Delivered by Sarah Clarke of PEN International, a statement on behalf of those organizations addressed worsening liberties in Turkey amid an unrelenting crackdown on media and freedom of expression.
Ms. Clarke noted that over 180 news outlets have been shut down under laws passed by presidential (government) decree following the imposition a state of emergency.
The statement says there are at least 148 journalists, writers and media workers in jail. With this, Turkey becomes the biggest jailer of journalists in the world.
“The Turkish authorities are abusing the state of emergency by severely restricting fundamental rights and freedoms, stifling criticism and limiting the diversity of views and opinions available in the public sphere,” the statement says.
In delivering her speech, Ms. Clarke stated that restrictions have reached new heights in the lead up to a crucial referendum on constitutional reforms, which would significantly increase executive powers.
“The Turkish authorities’ campaign has been marred by threats, arrests, and prosecutions of those who have voiced criticism of the proposed amendments,” she said in the statement.
Conducting a no campaign faces great risks as officials never hesitate to detain outspoken naysayers. Before the referendum, the need for media pluralism is more important than ever.
Therefore the organizations urge the UN Human Rights Council to call on the Turkish authorities to “guarantee equal broadcasting time for all parties and allow for the dissemination of all information to the maximum extent possible in order to ensure that voters are fully informed.”
PEN International, Article 19 and other 66 organizations also call on Turkey to “put an end to the climate of suspicion and fear by”

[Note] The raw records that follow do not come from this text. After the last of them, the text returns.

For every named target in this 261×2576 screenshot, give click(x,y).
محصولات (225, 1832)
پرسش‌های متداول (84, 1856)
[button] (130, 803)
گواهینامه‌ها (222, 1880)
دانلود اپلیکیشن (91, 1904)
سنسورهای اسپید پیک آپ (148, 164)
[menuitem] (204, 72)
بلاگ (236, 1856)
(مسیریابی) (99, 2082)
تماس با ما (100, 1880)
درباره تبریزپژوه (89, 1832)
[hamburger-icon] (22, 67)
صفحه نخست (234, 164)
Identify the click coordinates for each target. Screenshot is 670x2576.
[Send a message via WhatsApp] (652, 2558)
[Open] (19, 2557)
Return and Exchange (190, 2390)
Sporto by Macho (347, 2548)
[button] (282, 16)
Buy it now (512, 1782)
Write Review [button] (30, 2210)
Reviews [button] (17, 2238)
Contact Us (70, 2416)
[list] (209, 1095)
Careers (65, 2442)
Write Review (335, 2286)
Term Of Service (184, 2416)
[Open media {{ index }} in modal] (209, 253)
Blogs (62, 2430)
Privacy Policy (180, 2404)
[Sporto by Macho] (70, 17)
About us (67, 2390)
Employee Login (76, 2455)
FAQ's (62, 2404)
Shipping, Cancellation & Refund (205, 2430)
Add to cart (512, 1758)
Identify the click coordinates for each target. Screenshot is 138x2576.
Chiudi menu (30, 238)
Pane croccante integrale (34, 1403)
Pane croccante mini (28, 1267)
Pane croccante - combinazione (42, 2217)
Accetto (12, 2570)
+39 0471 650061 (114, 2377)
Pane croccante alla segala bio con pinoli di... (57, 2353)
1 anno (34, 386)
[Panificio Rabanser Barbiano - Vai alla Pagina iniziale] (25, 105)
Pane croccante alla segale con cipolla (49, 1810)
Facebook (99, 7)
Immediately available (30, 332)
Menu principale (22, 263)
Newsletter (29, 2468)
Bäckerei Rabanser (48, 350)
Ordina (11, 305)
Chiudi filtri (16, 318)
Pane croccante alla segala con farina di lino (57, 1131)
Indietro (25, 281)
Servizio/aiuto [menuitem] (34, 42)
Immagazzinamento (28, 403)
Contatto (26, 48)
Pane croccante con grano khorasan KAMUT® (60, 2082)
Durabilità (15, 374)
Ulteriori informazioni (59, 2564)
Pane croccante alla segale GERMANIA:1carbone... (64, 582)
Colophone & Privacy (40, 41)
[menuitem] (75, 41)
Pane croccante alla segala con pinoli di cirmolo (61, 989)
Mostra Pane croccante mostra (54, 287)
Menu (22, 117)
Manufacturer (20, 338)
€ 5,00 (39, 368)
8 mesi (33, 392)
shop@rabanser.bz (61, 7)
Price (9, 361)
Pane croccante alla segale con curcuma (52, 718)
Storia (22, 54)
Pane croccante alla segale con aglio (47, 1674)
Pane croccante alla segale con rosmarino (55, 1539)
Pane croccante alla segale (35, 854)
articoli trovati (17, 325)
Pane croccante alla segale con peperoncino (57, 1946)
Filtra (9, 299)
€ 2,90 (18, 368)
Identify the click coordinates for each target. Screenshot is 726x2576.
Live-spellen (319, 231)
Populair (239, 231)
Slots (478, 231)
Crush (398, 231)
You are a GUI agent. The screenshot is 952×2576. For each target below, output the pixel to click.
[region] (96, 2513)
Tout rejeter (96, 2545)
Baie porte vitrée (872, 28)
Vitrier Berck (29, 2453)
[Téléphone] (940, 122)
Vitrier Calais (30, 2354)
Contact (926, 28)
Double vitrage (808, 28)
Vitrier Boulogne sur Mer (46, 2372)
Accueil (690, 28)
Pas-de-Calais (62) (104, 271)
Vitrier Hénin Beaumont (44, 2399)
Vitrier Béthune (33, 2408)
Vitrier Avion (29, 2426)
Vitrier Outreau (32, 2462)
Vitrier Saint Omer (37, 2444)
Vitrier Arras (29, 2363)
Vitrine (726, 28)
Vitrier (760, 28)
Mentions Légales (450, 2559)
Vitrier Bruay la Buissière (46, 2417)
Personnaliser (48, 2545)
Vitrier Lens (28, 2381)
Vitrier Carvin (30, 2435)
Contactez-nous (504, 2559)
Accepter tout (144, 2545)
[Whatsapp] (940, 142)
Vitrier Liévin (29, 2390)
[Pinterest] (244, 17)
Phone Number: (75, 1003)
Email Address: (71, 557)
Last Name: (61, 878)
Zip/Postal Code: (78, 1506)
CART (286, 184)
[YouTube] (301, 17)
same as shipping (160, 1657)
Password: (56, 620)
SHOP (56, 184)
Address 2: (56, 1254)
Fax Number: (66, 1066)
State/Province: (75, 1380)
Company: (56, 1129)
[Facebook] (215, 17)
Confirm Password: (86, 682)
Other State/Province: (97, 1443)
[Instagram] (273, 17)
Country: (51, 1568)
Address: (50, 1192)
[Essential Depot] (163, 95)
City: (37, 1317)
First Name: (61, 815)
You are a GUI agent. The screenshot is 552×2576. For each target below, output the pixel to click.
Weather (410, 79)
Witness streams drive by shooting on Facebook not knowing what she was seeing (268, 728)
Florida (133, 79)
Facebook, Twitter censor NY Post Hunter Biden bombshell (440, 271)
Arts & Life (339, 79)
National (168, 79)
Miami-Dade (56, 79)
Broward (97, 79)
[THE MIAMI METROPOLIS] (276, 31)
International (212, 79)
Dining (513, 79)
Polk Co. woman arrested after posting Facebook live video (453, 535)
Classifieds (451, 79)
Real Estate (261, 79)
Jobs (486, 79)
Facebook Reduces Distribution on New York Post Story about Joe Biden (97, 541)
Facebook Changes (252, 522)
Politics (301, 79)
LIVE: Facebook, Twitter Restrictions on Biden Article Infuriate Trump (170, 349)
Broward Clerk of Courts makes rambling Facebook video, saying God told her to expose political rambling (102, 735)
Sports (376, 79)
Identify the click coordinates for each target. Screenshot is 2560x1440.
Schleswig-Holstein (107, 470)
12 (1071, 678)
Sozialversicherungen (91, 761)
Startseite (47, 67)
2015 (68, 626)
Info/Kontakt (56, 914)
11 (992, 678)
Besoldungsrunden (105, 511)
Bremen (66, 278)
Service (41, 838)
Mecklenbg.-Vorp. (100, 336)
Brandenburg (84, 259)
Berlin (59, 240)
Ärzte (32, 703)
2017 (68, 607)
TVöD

*Immediately releasing all those held in prison for exercising their rights to freedom of opinion and expression;
*Ending the prosecutions and detention of journalists simply on the basis of the content of their journalism or alleged affiliations;
*Halting executive interference with independent news organizations including in relation to editorial decisions, dismissals of journalists and editors, pressure and intimidation against critical news outlets and journalists;
*Revoke the excessively broad provisions under the state of emergency, the application of which, in practice, are incompatible with Turkey’s human rights obligations.”